• LRU : 3000 SIGNATURES POUR RECRUTER 3 UNIVERSITAIRES - Sciences²

    A bon motif, mauvaise solution. C'est ce qui ressort de l'exemple de recrutement d'universitaires selon les  modalités LRU relaté ci dessous. Il concerne l'université de Paris-Ouest P-10 Nanterre) et le recrutement de trois universitaires en économie.

    D'après l'auteur de ce texte, Eve Caroli Professeur d'Economie à l'Université Paris Ouest, Membre de l'Institut Universitaire de France et qui parle d'expérience puisqu'elle est (ex-)Présidente de comité de sélection, respecter la loi signifie se plier à une inflation bureaucratique absurde sans aucun effet positif sur la qualité des procédures de recrutement.

    Voici ce texte.

    Les recrutements à l'université à l'heure de la loi LRU : Incompétence bureaucratique ou intention de nuire ?

    La loi relative aux libertés et responsabilités des universités (LRU), adoptée par le parlement en août 2007 a, outre des mesures relatives à l'autonomie des universités, introduit de nouvelles règles concernant le recrutement des enseignants-chercheurs. Elle a en particulier mis en place des comités de sélection chargés de ces recrutements qui ont vu le jour, à grande échelle, pour la première fois au printemps 2009. La conception et les règles régissant le travail de ces comités s'annonçaient déraisonnables : elles se sont révélées absurdes et délétères pour le service public.

    La règle ministérielle impose, tout d'abord, une parité stricte entre membres de l'université qui recrute et universitaires extérieurs à cette université au sein de ces comités, tout en excluant l'existence de suppléants. Concrètement, cela impose deconstituer le comité, non en fonction des spécialités ou compétences des membres pressentis, mais essentiellement en fonction de leur agenda. En effet, il est indispensable qu'au moment de la constitution du comité, son président ait l'assurance que tous les membres pressentis pourront être présents au jour et à l'heure prévus pour la réunion. En l'absence de suppléants, tout membre extérieur absent oblige en effet un interne à se retirer du fait de l'exigence de parité. Même une fois prises de telles précautions, les mauvaises surprises ne sont pas à exclure, les collègues extérieurs étant susceptibles d'être empêchés au dernier moment. Cela peut bien évidemment être interprété comme un signe d'indélicatesse de leur part, voire comme la preuve du manque d'investissement des universitaires dans leur travail, mais l'expérience a prouvé que même les ministres de la République ne sont pas à l'abri d'un accouchement…

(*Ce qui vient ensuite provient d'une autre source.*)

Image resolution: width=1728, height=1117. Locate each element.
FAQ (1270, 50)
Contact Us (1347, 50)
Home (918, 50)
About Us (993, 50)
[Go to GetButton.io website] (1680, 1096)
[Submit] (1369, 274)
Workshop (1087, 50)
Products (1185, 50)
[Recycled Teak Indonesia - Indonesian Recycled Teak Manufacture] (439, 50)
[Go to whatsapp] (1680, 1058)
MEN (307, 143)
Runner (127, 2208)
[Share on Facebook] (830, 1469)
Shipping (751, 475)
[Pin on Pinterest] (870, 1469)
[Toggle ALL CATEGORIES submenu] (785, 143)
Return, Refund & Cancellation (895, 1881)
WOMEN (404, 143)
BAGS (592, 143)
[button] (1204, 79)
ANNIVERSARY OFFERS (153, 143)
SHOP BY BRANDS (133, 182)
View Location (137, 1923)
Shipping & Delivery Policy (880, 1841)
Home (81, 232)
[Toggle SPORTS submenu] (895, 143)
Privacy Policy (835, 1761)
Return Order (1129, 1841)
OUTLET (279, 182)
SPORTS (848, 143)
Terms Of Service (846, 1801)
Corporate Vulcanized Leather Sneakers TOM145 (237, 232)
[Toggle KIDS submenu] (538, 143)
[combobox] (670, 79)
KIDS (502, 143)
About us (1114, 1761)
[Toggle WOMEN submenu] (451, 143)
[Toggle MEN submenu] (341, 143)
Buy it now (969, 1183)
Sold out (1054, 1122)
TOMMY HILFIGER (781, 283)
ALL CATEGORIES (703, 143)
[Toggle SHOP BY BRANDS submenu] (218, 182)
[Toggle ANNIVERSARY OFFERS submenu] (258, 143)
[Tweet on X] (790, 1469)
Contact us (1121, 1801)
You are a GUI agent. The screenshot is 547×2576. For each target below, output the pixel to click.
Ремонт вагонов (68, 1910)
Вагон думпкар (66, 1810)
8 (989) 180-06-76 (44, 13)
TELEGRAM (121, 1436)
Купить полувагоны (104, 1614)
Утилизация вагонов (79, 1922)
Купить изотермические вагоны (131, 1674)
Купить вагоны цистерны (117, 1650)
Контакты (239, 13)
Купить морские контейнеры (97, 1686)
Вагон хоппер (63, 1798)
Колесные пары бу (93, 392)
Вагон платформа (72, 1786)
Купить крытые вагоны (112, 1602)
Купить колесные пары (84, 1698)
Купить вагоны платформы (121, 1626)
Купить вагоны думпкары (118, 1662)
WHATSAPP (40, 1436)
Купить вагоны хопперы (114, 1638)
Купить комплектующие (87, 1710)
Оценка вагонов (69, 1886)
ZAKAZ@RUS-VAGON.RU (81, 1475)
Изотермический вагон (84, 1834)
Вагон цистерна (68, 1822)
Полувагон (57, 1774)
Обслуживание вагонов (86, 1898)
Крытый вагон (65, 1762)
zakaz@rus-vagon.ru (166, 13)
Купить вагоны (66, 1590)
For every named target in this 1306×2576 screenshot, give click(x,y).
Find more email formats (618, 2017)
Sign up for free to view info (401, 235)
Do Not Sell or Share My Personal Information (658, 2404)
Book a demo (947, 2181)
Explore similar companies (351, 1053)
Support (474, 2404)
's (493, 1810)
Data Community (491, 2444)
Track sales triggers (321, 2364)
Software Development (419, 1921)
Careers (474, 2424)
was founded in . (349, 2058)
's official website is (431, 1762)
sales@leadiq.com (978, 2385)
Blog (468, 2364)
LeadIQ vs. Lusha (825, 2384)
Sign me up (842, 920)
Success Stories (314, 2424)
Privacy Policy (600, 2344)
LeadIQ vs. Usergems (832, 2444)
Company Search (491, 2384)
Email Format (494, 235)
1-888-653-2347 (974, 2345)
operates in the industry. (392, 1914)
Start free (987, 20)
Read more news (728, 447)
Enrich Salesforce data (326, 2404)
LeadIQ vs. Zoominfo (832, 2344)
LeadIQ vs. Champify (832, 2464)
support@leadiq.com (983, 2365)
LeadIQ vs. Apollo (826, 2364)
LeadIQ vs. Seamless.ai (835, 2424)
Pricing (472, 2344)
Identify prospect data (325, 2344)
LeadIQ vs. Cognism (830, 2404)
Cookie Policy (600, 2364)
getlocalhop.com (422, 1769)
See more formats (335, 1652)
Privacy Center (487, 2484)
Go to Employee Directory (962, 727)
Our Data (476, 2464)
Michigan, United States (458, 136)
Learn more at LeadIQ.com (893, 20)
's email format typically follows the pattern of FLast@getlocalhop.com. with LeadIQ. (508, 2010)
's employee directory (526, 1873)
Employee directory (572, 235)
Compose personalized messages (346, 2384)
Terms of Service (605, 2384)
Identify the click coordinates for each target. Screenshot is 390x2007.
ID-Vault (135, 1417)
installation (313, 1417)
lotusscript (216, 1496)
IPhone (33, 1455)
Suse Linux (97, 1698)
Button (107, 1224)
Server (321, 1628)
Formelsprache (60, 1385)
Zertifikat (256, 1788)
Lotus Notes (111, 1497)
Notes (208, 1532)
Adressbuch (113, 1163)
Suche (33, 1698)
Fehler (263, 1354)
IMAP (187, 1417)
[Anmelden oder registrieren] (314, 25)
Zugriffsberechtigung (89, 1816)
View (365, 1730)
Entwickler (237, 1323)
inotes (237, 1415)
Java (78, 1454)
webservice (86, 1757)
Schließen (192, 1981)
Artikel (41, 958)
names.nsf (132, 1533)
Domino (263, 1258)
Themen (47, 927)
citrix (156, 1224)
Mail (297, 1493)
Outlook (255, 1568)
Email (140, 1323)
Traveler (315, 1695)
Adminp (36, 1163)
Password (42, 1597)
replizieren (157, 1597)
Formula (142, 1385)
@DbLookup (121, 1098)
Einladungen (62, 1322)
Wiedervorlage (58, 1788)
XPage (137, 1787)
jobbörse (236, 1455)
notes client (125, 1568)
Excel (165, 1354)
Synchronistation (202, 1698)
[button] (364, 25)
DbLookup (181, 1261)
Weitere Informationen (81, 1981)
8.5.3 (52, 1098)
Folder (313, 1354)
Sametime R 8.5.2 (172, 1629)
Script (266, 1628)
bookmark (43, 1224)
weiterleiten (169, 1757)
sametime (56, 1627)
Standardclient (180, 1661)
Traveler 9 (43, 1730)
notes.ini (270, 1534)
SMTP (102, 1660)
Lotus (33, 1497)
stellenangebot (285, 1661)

    Une remarque supplémentaire s'impose quant à la constitution des comités de sélection. A-ton jamais vu une université américaine, anglaise, japonaise, européenne ou autre, une seule entreprise du secteur privé ou public confier le recrutement de ses cadres à un comité composé pour moitié d'extérieurs ? Il est fort louable de souhaiter accroître l'efficacité des processus de recrutement au sein des universités. Il est regrettable de chercher à le faire en imposant des règles stupides. Les universités de tous les pays, et au sein de ces universités les départements, revendiquent une politique scientifique. Celle-ci consiste en des choix raisonnés concernant les disciplines et, au-delà, les thématiques à privilégier en fonction de la position de l'université dans le paysage académique régional, national, voire européen. Les recrutements d'enseignants-chercheurs sont l'un des outils de cette politique, et non le moindre. Au nom de quelle rationalité, ces recrutements devraient-il être décidés par des collègues d'autres universités qui, pour bien intentionnés qu'ils soient, peuvent, au mieux prendre acte des besoins et des choix faits localement ? Si l'objectif est d'accroître l'efficacité du système de recrutement dans les universités, ce qui est encore une fois louable, mieux vaudrait juger des recrutements en question, et au-delà, de la politique scientifique des universités, aux résultats qu'ils produisent en termes d'enseignement et de recherche qu'imposer des règles qui feraient bondir tout responsable public ou privé, en France comme à l'étranger.